Božalość
Božalość, also transliterated as Božaloshtsh or Bozaloshtsh is a messenger of misfortune or death in Wendish mythology.
The name was translated in German ethnographic sources as "Gottesklage" i.e., "God's Lament").
An 1886 article Das Spreewaldhaus by W. v. Schulenburg associates it with the elder bush and describes it as a woman dressed in white with long braided hair and red eyes:
Sambucus nigra; weil einst die Božalość kam, die Gottesklage, ein Weibchen, weiss gekleidet, mit langem verwilderten Haar und rothen Augen, als man H. brannte. Nach Hartknoch glaubten die Litthauer, unter Hollunderbäumen hätten Götter ihren Sitz,...
Biren Bonnerjea describes it as a little woman with long hair, who cries under the window of someone who is about to die.

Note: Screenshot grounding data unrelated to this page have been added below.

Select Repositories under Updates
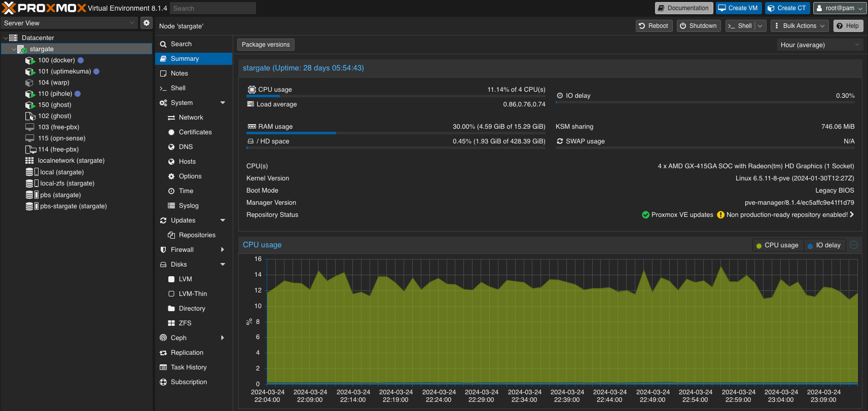The width and height of the screenshot is (868, 411). tap(197, 235)
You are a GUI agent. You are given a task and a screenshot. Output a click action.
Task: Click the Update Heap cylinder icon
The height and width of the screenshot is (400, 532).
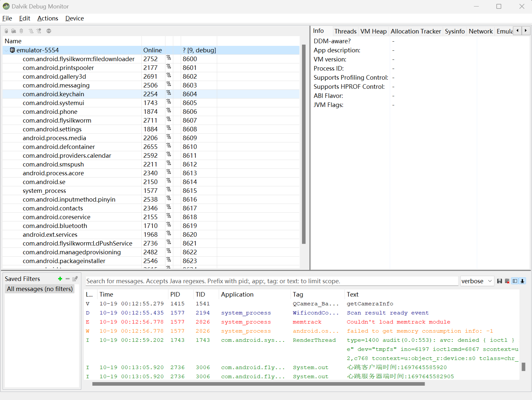(x=6, y=31)
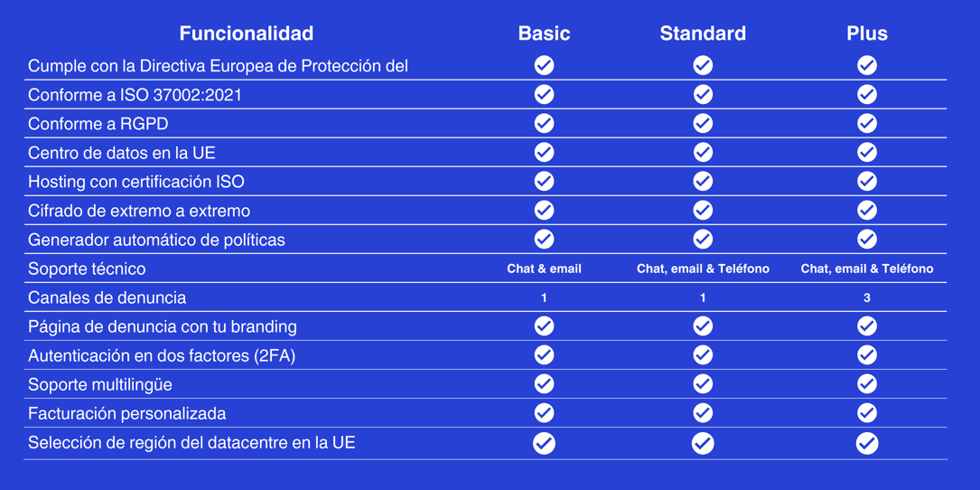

A parallel creature is bože sedleško, described as a child in white clothes. The name is of unclear etymology. From some folk tales it appears that sedleško, according to pagan beliefs of Lusatian Sorbs, was in every house, a kind of house spirit. The descriptions vary. For example, sedleško may be seen or heard crying like a child, or appears as a white hen. An appearance of a bože sedleško manifests a coming misfortune: death, fire, epidemics, flood, etc. Jacob Grimm remarks that a similar term, sedlisko means 'nightmare (demonic creature)" in Czech language. Similarly, in Polish folk beliefs, siedlisko is a nightmare, also referred to as gnieciuch, i.e., something that presses. They are described as something that sits on a sleeping prone person.